> **ABOUT THIS TASK**:
Line by line, the data below should be set down unchanged, with images excluded.

##########

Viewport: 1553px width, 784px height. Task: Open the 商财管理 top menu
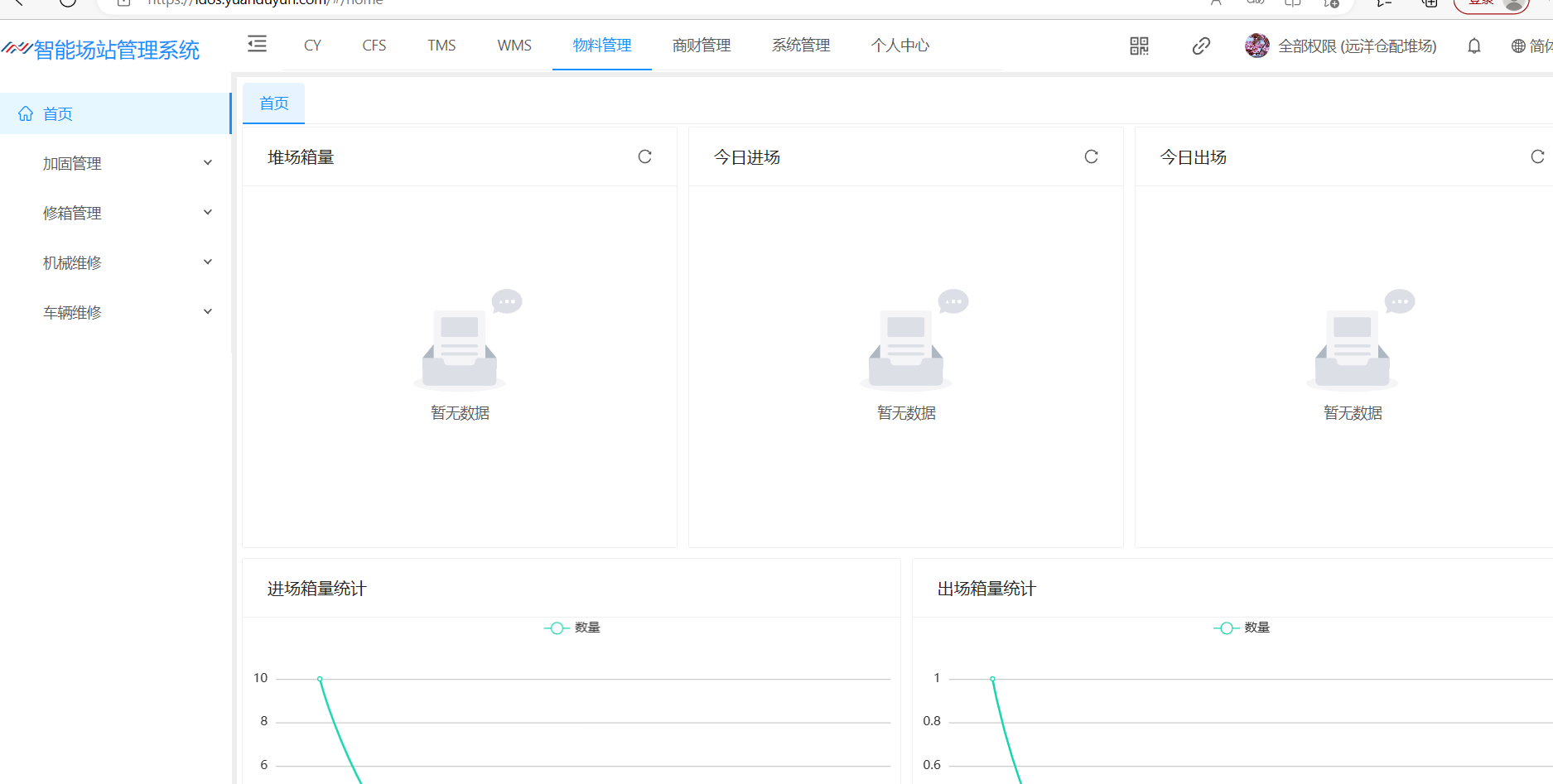pos(702,46)
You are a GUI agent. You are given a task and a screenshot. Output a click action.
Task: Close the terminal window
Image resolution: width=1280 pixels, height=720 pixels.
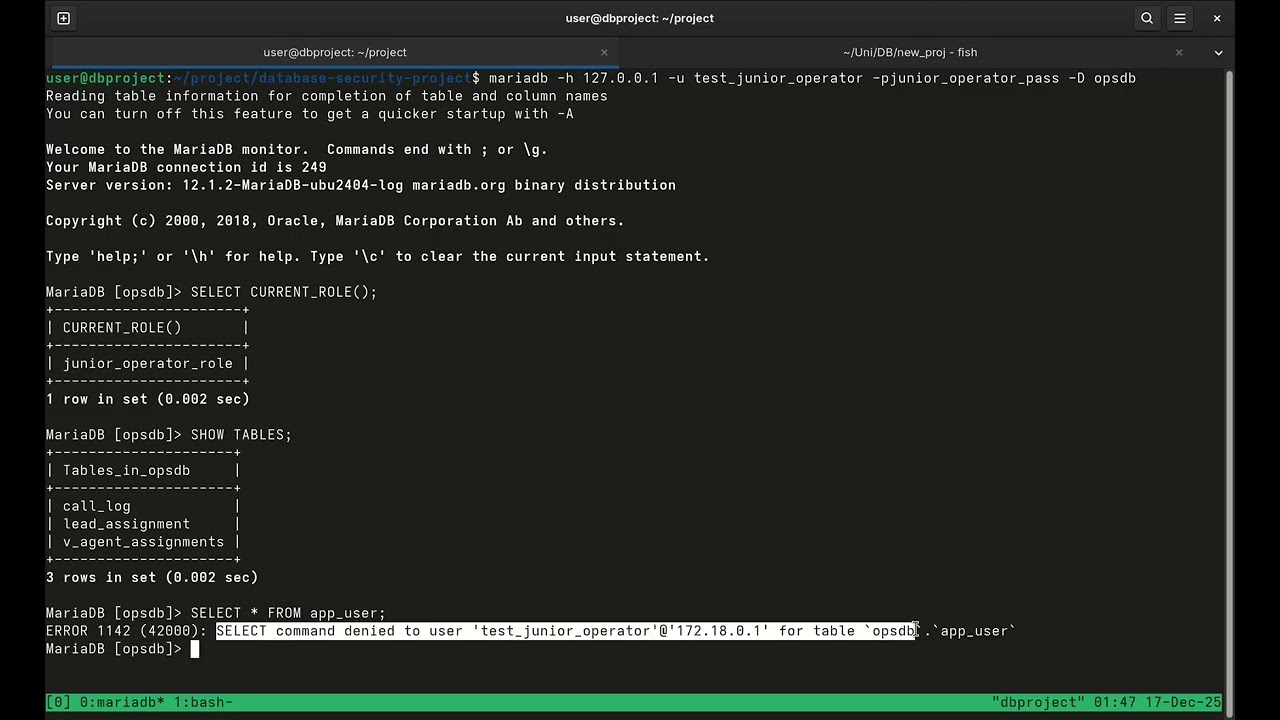(1217, 18)
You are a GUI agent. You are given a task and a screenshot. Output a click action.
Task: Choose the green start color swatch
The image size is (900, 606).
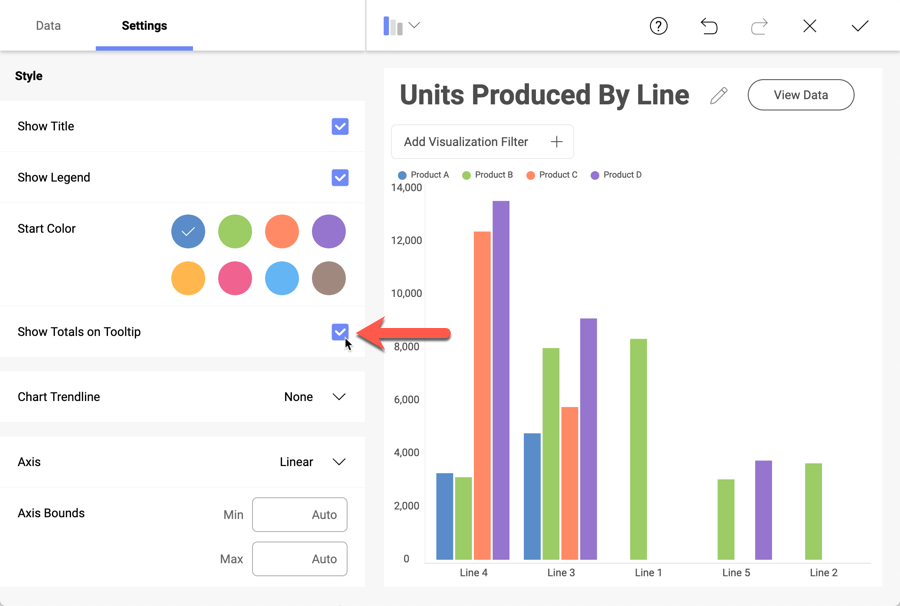(235, 232)

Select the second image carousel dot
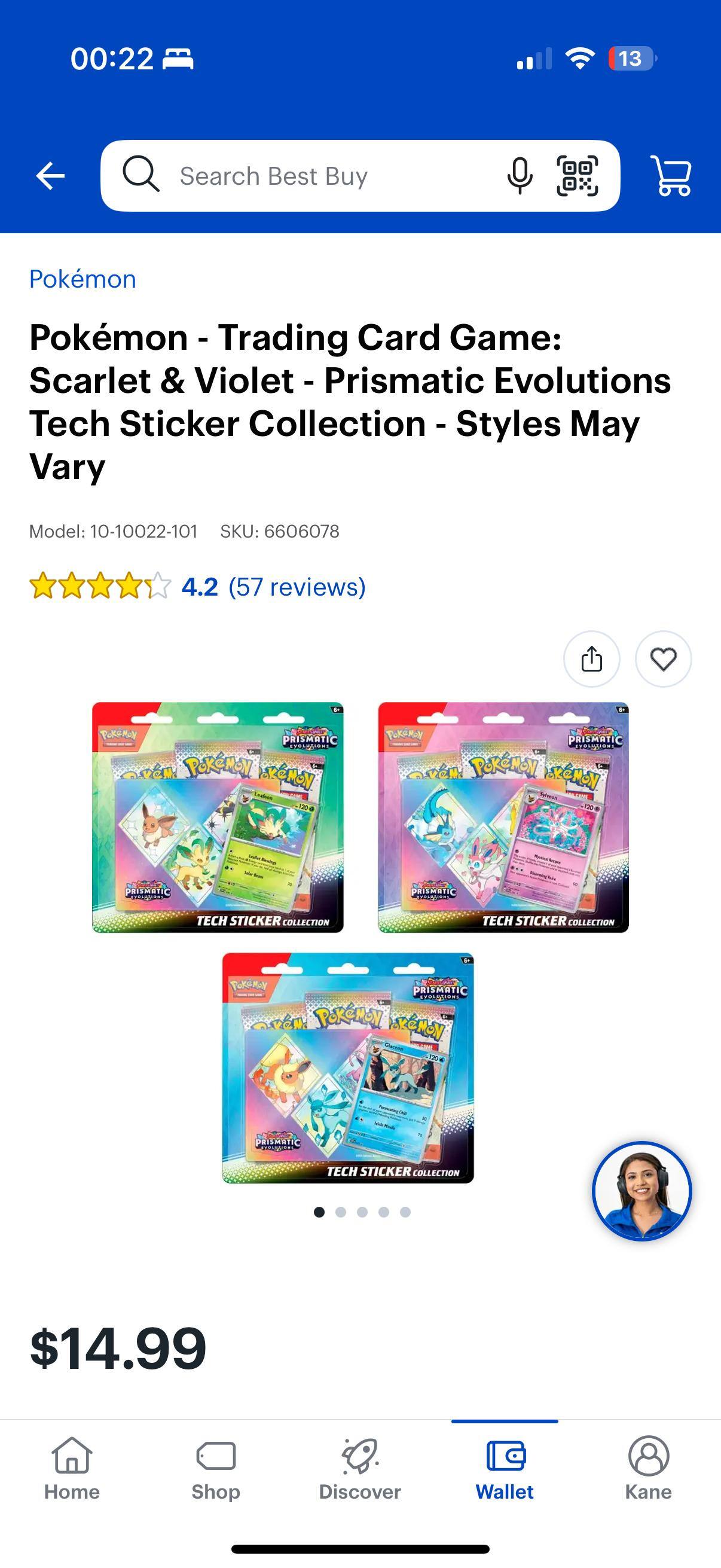pyautogui.click(x=341, y=1212)
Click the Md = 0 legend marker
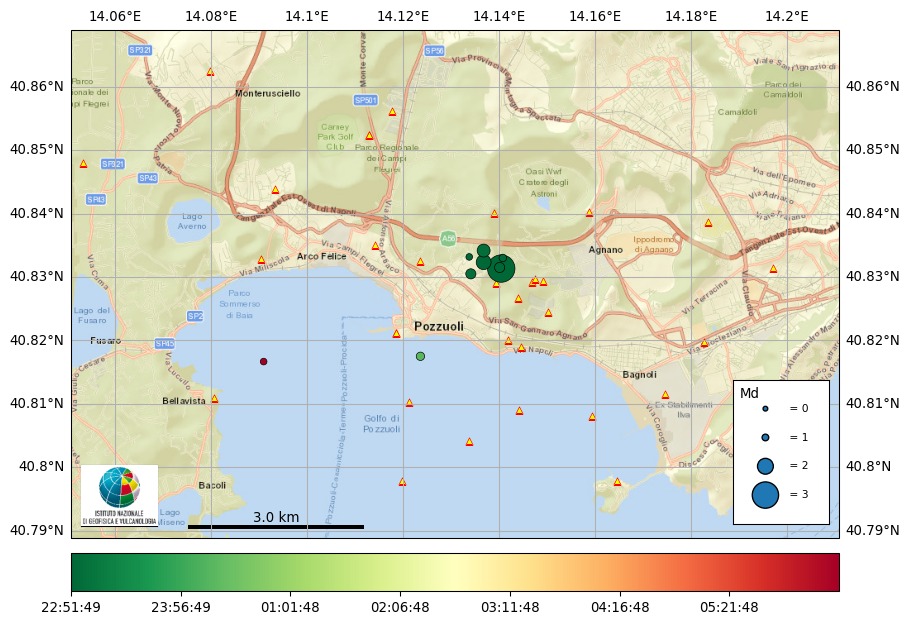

##########

> **SOLUTION FOR THIS TASK**:
Viewport: 1553px width, 784px height. Task: Open the 商财管理 top menu
pos(702,46)
You are a GUI agent. You are given a task and a screenshot. Output a click action.
Task: Close the terminal window
Image resolution: width=1280 pixels, height=720 pixels.
(1217, 18)
You are a GUI agent. You are given a task and a screenshot. Output a click action.
Task: Choose the green start color swatch
The image size is (900, 606).
(235, 232)

Select the second image carousel dot
pyautogui.click(x=341, y=1212)
Click the Md = 0 legend marker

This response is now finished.